#Code review for small scraping project

13 messages · Page 1 of 1 (latest)

regal pelican
#

I've made a small web scraper, mostly as an exercise in doing it since it's my first attempt at such a thing. There's a few things I don't like about the structure - waiting for 1 second after each call seems arbitrary and I should probably be using async somewhere instead of pinging each chapter in order.
https://github.com/Pale-Vessel/ao3_chapter_lengths

GitHub

Contribute to Pale-Vessel/ao3_chapter_lengths development by creating an account on GitHub.

toxic shoal
#

Hi @regal pelican

ao3_chapter_lengths Code Review

Cargo.toml

Add metadata - Consider including optional but useful fields

[package]
name = "ao3_chapter_lengths"
version = "0.1.0"
edition = "2021"
authors = ["Your Name <[email protected]>"]
license = "MIT OR Apache-2.0"  # Common Rust convention
description = "Tool to analyze chapter lengths on AO3"
repository = "https://github.com/username/ao3_chapter_lengths"

main.rs

Liberal use of panic! and expect()

Your code will crash on many valid inputs:

  • Invalid work IDs
  • Network failures
  • Malformed HTML
  • Works with no chapters

Better approach: Use Result types and proper error handling.
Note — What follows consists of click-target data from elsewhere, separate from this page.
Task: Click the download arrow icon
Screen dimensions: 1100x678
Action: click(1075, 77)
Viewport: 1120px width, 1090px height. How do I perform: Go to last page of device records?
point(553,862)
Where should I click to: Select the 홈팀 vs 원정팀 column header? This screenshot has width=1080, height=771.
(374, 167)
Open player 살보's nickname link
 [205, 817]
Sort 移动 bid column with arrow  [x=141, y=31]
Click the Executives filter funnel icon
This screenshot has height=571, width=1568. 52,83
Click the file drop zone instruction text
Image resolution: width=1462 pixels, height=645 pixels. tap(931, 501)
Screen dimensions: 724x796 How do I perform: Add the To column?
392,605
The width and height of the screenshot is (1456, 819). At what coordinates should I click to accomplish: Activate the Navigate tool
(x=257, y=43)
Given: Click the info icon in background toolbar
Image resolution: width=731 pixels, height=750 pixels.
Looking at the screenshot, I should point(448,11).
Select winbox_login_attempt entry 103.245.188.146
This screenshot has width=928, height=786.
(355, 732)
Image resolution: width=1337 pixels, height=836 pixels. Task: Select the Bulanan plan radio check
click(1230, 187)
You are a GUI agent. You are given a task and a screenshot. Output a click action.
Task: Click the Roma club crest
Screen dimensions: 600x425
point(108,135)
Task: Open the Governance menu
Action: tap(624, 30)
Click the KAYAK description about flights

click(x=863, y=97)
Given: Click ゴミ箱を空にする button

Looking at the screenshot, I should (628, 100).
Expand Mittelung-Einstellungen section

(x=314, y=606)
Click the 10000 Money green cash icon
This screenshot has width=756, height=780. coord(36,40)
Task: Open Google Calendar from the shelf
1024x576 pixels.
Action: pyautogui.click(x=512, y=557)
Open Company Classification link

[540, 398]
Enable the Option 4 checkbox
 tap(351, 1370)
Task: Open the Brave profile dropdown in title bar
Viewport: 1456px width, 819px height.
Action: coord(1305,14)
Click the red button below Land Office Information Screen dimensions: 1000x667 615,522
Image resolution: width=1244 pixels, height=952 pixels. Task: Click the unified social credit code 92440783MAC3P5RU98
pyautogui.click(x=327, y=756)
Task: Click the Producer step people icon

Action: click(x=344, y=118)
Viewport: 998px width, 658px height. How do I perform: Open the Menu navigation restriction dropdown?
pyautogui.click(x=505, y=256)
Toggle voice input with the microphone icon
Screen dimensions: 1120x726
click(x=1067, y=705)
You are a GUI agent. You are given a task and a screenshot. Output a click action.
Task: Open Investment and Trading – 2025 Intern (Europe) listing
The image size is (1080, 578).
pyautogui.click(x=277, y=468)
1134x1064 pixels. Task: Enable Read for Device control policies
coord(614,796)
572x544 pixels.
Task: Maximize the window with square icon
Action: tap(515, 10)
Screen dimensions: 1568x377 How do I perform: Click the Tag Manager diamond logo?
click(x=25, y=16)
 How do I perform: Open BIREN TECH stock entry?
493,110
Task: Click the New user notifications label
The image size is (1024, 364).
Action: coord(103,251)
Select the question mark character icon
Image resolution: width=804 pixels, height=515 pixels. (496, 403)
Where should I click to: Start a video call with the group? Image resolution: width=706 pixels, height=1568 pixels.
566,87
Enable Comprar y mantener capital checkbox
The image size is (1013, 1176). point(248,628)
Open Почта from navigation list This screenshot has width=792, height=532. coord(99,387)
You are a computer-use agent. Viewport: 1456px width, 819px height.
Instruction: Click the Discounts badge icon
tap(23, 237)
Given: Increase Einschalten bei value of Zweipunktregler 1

You can use the anyhow crate, to simplify and streamline errors.

Incorrect curl flag

-http2 should be --http2 (double dash). This would silently fail or cause errors.

Fragile URL parsing

match &id_input.get(..5) {
    Some("https") => // ...
    Some("archi") => // ...
  • Checking only 5 characters is unreliable
  • Doesn't handle http:// (no 's')
  • Magic indices (.nth(4), .nth(2)) will break with different URL formats

Commented-out code

//.skip(1)

Remove this or document why it's there.

Confusing output format

_ => println!("{:?} {}", &lengths[1..], lengths[0]),

This prints chapters 2+ first, then chapter 1 separately. Confusing... Why?

This should be documented in a comment.

Raw string unnecessary

let url = format!(r"https://archiveofourown.org/works/{work_id}?view_full_work=true");

The r prefix is pointless here (no escape sequences to avoid).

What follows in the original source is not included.